Consigli utili: cosa fare…

IN CASO DI INCENDIO

Se avvisti delle fiamme o anche solo del fumo telefona al 1515 per dare l’allarme. Non pensare che altri l’abbiano già fatto e cerca di fornire maggiori informazioni possibili necessarie per localizzare l’incendio;

cerca una via di fuga sicura: una strada o un corso d’acqua. Non fermarti in luoghi verso i quali soffia il vento. Potresti rimanere imprigionato tra le fiamme e non avere più una via di fuga;

stenditi a terra in un luogo dove non c’è vegetazione incendiabile.

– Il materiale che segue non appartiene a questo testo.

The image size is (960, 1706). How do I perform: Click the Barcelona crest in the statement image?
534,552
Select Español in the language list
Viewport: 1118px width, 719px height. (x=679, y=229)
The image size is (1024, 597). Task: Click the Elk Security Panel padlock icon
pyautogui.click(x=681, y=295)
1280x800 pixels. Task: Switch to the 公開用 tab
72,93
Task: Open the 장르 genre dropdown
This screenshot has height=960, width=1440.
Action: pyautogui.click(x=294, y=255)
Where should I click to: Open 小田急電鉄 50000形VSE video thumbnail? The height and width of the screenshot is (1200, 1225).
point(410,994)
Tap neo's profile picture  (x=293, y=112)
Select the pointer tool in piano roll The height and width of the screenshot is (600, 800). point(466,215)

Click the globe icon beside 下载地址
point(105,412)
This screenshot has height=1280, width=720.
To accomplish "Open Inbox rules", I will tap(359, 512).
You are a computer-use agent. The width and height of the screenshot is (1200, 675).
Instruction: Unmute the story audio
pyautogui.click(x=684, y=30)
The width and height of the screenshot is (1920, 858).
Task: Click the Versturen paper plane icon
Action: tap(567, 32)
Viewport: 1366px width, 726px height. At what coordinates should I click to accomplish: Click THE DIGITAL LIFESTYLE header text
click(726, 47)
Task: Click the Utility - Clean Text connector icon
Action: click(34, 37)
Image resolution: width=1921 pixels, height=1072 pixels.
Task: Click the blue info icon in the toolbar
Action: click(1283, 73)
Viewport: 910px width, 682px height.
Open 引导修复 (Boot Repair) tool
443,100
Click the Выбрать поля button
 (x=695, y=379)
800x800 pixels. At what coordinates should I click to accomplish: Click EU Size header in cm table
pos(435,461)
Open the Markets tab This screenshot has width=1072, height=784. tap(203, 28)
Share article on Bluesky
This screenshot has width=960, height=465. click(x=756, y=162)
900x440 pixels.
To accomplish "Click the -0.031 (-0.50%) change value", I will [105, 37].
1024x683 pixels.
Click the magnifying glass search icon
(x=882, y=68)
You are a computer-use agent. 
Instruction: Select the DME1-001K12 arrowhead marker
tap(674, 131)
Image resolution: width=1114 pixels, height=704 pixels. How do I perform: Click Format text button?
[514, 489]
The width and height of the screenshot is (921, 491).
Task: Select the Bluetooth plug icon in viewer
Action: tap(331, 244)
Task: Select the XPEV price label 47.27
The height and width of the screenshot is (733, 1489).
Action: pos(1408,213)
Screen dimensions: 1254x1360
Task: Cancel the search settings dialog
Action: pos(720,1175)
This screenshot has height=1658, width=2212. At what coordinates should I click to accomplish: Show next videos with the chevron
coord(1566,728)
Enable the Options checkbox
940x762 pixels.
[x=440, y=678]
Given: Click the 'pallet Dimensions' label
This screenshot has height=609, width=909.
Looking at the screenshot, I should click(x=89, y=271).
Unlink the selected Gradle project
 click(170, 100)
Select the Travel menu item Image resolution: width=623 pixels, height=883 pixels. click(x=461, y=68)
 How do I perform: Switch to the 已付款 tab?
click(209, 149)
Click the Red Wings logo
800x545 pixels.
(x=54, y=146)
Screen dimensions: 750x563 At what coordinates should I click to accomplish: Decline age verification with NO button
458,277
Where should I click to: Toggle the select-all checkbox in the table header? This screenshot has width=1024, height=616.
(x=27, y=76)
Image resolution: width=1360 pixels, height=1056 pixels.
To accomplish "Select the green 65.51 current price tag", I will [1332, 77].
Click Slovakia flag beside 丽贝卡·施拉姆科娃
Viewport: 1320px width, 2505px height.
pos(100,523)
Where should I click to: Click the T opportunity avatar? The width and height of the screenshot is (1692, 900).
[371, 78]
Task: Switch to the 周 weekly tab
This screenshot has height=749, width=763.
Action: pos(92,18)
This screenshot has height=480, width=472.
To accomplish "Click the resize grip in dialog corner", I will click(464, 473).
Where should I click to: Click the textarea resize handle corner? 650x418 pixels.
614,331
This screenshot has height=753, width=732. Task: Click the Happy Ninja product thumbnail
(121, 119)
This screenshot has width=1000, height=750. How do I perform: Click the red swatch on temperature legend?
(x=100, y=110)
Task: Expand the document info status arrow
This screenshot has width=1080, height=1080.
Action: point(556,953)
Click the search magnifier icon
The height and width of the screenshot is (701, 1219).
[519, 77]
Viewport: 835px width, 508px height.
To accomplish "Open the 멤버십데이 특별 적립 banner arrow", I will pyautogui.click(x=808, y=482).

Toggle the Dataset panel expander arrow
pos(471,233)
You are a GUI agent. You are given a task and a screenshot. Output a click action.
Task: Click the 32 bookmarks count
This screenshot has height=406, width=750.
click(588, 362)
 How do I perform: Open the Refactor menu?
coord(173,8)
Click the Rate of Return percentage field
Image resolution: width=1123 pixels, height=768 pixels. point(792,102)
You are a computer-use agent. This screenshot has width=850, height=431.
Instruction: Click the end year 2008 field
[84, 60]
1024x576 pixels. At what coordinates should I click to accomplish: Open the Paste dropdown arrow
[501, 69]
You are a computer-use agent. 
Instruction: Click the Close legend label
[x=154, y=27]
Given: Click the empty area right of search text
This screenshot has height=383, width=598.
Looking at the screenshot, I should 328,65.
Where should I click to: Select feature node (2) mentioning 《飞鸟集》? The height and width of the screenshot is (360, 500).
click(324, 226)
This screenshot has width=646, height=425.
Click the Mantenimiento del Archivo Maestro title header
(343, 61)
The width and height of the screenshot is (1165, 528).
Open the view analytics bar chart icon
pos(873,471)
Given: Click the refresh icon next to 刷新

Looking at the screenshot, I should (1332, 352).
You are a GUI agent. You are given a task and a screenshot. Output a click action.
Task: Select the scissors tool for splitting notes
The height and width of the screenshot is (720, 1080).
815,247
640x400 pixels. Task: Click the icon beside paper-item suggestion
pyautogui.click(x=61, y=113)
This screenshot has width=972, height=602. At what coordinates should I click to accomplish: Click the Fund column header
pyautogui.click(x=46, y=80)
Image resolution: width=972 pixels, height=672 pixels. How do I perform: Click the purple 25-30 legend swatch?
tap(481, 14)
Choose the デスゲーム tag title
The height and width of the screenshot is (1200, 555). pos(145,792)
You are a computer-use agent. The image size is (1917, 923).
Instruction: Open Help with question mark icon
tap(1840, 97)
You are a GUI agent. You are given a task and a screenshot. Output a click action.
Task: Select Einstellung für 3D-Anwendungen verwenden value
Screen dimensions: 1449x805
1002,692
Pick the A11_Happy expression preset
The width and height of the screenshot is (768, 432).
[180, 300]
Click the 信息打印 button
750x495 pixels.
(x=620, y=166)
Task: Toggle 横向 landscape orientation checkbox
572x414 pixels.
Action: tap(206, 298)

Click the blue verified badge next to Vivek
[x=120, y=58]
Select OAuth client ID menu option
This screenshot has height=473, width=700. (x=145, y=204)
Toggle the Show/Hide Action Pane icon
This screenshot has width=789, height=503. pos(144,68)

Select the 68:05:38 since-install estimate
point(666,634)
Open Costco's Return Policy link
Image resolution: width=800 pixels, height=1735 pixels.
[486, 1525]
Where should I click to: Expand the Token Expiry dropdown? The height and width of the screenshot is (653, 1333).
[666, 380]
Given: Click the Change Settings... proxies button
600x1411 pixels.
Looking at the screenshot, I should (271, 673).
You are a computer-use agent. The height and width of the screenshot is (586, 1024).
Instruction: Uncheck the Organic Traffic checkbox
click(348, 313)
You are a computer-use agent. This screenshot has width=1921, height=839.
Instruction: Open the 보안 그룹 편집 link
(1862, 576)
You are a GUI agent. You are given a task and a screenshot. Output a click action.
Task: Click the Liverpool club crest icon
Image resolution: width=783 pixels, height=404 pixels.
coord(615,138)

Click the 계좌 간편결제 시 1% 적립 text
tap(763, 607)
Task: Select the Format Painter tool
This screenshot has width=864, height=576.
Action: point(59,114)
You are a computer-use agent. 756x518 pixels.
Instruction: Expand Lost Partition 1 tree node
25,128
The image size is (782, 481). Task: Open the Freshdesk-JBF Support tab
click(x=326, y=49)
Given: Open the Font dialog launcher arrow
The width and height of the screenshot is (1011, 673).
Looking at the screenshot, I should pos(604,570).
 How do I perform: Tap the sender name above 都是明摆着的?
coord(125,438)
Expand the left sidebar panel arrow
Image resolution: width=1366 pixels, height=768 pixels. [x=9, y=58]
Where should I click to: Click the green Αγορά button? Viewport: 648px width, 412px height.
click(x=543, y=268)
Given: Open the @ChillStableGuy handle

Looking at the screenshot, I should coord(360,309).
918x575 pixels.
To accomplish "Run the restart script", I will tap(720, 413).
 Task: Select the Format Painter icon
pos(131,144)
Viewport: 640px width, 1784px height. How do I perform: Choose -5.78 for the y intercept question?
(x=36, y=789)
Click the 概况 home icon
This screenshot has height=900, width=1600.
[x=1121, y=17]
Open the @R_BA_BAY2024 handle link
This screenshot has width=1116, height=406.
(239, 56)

Il fumo tende a salire e in questo modo eviti di respirarlo;

se non hai altra scelta, raggiungi la parte già bruciata: cerca di attraversare il fuoco dove è meno intenso, ti porti così in un luogo sicuro;

l’incendio non è uno spettacolo, non sostare lungo le strade: intralceresti i soccorsi e le comunicazioni necessarie per gestire l’emergenza.

IN CASO DI ALLUVIONE

Se sei in un luogo chiuso:

non scendere in cantine, seminterrati o garage per mettere al sicuro i beni: rischi la vita;

non uscire assolutamente per mettere al sicuro l’automobile;

se ti trovi in un locale seminterrato o al piano terra, sali ai piani superiori evitando l’ascensore: si può bloccare;

aiuta gli anziani e le persone con disabilità che si trovano nell’edificio;
chiudi il gas e disattiva l’impianto elettrico. Non toccare impianti e apparecchi elettrici con mani o piedi bagnati;

non bere acqua dal rubinetto: potrebbe essere contaminata;

limita l’uso del cellulare: tenere libere le linee facilita i soccorsi. Tieniti informato su come evolve la situazione e segui le indicazioni fornite dalle autorità.

Se sei all’aperto:

allontanati dalla zona allagata: per la velocità con cui scorre l’acqua, anche pochi centimetri potrebbero farti cadere;

raggiungi rapidamente l’area vicina più elevata evitando di dirigerti verso pendii o scarpate artificiali che potrebbero franare; fai attenzione a dove cammini: potrebbero esserci voragini, buche, tombini aperti ecc;

evita di utilizzare l’automobile. Anche pochi centimetri d’acqua potrebbero farti perdere il controllo del veicolo o causarne lo spegnimento: rischi di rimanere intrappolato;

evita sottopassi, argini, ponti: sostare o transitare in questi luoghi può essere molto pericoloso.
Dopo l’alluvione:

segui le indicazioni delle autorità prima di intraprendere qualsiasi azione, come rientrare in casa, spalare fango, svuotare acqua dalle cantine ecc;

non transitare lungo strade allagate: potrebbero esserci voragini, buche, tombini aperti o cavi elettrici tranciati. Inoltre, l’acqua potrebbe essere inquinata da carburanti o altre sostanze. Fai attenzione anche alle zone dove l’acqua si è ritirata: il fondo stradale potrebbe essere indebolito e cedere;

verifica se puoi riattivare il gas e l’impianto elettrico: se necessario, chiedi il parere di un tecnico. Prima di utilizzare i sistemi di scarico, informati che le reti fognarie, le fosse biologiche e i pozzi non siano danneggiati. Prima di bere l’acqua dal rubinetto assicurati che ordinanze o avvisi comunali non lo vietino; non mangiare cibi che siano venuti a contatto con l’acqua dell’alluvione: potrebbero essere contaminati.

IN CASO DI TERREMOTO

Da solo, fin da subito:

allontana mobili pesanti da letti o divani;

fissa alle pareti scaffali, librerie e altri mobili alti; appendi quadri e specchi con ganci chiusi, che impediscano loro di staccarsi dalla parete;

metti gli oggetti pesanti sui ripiani bassi delle scaffalature; su quelli alti, puoi fissare gli oggetti con del nastro biadesivo.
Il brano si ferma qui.